Humans are hard-wired for social interaction. Meaningful relationships nourish and engage our brains. Activities that interfere with communication, relationships, and social interactions, like screens or technology, take away from social interaction. Our ADHD brain thrives on interacting with others and engaging in activities such as exploring, playing, creativity, and being in nature.

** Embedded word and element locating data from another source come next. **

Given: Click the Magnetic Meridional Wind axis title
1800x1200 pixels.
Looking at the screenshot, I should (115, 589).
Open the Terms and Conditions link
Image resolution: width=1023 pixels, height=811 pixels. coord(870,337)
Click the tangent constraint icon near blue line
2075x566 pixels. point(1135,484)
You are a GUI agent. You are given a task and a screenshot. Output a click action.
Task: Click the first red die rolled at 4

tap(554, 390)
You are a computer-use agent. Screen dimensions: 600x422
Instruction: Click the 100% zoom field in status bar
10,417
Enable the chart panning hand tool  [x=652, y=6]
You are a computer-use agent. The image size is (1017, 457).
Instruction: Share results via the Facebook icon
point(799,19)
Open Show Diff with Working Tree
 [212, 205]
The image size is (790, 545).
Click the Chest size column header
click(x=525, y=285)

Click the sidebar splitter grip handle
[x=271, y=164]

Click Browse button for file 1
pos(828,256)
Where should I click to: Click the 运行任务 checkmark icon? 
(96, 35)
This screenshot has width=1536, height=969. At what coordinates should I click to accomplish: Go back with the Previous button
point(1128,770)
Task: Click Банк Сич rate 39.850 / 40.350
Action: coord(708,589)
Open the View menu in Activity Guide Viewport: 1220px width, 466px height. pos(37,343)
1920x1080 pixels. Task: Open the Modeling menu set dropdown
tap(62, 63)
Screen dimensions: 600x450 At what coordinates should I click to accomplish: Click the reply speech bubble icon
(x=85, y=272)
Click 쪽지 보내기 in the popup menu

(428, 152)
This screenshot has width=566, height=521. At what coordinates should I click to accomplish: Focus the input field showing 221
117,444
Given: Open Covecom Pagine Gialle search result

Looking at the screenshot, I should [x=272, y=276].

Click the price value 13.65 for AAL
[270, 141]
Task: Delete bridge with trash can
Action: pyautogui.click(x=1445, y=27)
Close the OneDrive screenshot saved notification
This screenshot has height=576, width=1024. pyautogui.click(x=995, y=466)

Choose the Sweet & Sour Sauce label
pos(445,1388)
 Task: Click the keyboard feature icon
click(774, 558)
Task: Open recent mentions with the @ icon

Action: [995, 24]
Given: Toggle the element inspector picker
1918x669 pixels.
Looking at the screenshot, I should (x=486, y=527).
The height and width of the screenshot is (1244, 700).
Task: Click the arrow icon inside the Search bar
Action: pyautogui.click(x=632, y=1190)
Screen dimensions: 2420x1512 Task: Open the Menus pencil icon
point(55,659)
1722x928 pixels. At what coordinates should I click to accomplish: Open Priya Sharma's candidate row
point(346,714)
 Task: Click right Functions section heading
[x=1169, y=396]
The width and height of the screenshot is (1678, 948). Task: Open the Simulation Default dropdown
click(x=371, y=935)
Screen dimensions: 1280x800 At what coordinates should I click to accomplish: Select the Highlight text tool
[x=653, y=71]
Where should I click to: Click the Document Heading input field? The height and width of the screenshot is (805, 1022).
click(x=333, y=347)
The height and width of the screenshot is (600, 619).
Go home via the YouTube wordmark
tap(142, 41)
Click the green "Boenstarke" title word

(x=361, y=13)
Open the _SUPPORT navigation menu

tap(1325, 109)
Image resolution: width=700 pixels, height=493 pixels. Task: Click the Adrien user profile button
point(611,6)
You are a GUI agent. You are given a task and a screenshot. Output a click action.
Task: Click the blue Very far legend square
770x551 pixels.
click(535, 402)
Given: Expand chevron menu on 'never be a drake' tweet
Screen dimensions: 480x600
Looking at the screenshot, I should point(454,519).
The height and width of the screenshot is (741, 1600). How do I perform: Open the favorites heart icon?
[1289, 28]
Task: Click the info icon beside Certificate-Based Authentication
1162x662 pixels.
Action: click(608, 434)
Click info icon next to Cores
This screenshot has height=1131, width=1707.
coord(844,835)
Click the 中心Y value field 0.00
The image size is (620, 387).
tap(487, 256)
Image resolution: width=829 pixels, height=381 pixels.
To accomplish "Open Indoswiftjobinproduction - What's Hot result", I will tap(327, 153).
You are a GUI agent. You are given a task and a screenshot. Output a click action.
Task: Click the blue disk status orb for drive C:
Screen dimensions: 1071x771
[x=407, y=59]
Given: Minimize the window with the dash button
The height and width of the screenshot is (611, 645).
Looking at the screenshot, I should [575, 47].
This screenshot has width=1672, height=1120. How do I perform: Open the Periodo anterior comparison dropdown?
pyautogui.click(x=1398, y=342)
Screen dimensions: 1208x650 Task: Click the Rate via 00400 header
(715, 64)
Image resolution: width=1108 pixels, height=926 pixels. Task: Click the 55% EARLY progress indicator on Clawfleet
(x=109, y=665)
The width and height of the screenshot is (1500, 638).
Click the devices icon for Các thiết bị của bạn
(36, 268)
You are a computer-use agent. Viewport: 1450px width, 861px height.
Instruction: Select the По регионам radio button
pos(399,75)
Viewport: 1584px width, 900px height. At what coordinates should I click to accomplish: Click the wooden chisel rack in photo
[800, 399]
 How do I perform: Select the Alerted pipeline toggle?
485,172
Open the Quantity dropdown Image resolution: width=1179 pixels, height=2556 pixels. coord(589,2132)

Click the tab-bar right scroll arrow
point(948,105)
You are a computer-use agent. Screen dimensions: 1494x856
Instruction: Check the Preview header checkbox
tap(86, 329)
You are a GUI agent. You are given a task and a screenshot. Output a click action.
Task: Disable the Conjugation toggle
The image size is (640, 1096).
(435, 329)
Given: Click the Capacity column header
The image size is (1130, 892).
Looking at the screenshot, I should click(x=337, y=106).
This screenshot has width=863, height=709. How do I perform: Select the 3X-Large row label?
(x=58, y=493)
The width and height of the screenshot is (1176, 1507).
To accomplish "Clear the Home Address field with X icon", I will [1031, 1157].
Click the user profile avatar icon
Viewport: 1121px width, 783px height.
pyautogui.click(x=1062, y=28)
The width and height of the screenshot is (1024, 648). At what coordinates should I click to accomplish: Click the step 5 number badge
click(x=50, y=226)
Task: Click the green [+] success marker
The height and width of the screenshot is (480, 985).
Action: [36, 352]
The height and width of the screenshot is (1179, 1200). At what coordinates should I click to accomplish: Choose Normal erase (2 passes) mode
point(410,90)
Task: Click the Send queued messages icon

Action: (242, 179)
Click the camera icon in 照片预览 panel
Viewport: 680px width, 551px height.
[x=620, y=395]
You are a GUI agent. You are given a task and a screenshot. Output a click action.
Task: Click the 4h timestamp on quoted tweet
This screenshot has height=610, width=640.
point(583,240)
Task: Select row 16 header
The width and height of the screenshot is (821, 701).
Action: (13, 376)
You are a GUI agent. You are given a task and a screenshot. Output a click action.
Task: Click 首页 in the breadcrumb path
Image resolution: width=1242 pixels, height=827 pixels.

Your brain is like a muscle—the more you use it, the stronger it gets! Your ADHD brain thrives on new challenges, adventures, experiences, and learning. Learning stimulates neuron growth in the brain. The more you practice a new skill the thicker the myelin in your brain becomes, which means you learn faster and better.
Your mind and body are connected. Moving or exercising helps your ADHD brain. It boosts balance, motivation, energy, motor function, and thinking. It increases blood and oxygen flow to the brain, which then increases our physical health, mental and emotional well-being.
Research has shown that even 20 minutes of moderate-intensity exercise improves ADHD symptoms. Research has also shown that people who exercise have greater brain volume in areas associated with reasoning and executive function.
During sleep, our body and brain are restored. Our muscles are repaired, immune cells are free to race around our bodies protecting us, hormones are balanced and the brain sorts the emotions and memories of our day. We can’t survive without it. The closer we get to the optimal amount of sleep, eight hours for adults and more for kids and teens, the healthier our ADHD brains are.
Ghoul thinking…those sneaky, persistent, and pervasive automatic negative thoughts that pop up in your brain and ruin the rest of your day. Left unmanaged, they take over your thinking and add further injury by causing stress hormones to circulate through your body. When that happens it lowers your brain and thinking capacity, makes you gain weight, and puts you at greater risk for cognitive challenges as you age.